There I was, practicing a new intermediate bachata step by myself when Diego came around and commented:
“You’re lifting your feet too high, Cathy. That’s your biggest weakness as a dancer. You lift your feet too high in salsa, bachata, cha cha, and every dance, and you look clunky and heavy.”
I nearly died.
I think that what all students crave most is praise from a worthy teacher, so to receive the opposite in such a blunt manner is really rather devastating.
Thankfully, the practical side of me took over and reminded me that I live for constructive criticism.
Diego followed up his comment by telling and showing me that feet should always drag in bachata, which is a detail I never noticed before.
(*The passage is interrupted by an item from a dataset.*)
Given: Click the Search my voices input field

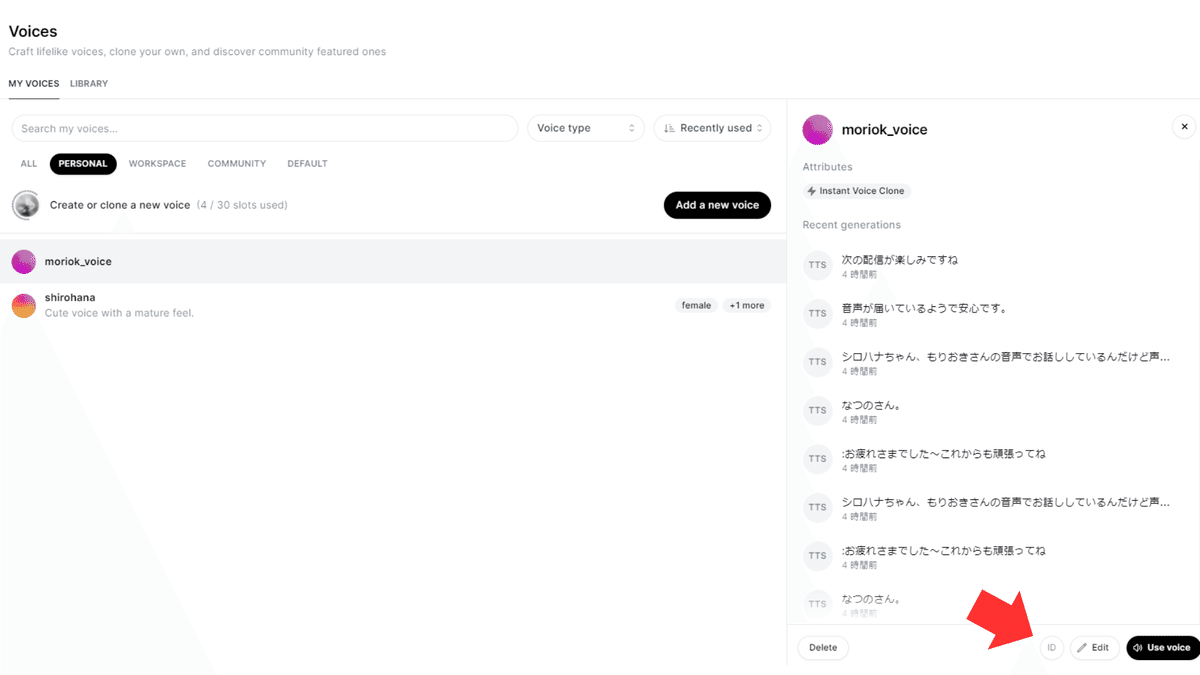Looking at the screenshot, I should pos(264,128).
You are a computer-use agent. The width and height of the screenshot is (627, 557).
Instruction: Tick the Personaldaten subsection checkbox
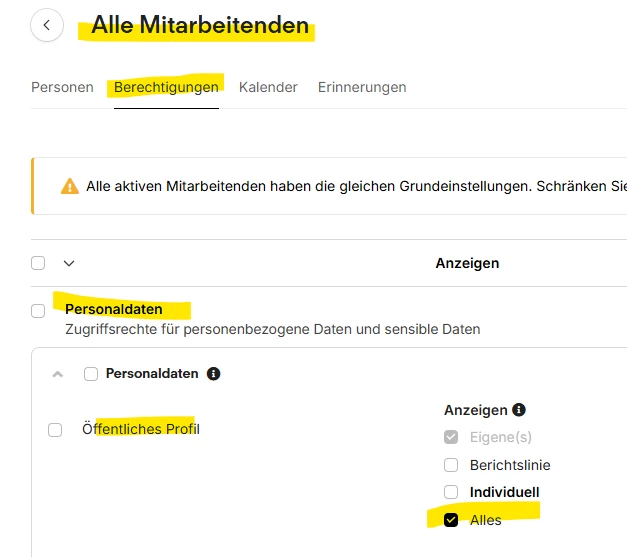[91, 374]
As soon as I discovered that bachata feet should not be lifted off the ground even a bit outside of when they are used in bachata accents, I was able to apply this principle to my bachata step immediately.
Apparently, my high step is the root of most of my problems in all the styles of dancing I do, which explains why I am always off balance, etc.
So, my dance goal for this week is to concentrate on my lifting my feet less, which will hopefully fix three or more problems with my salsa/cha cha/etc. steps.
What doesn’t kill you makes you stronger, and I am determined to come out of this experience a stronger and better dancer!
Coincidentally, I found the following quote the day after my post:
Should I take it as a sign?
… Sure, why not?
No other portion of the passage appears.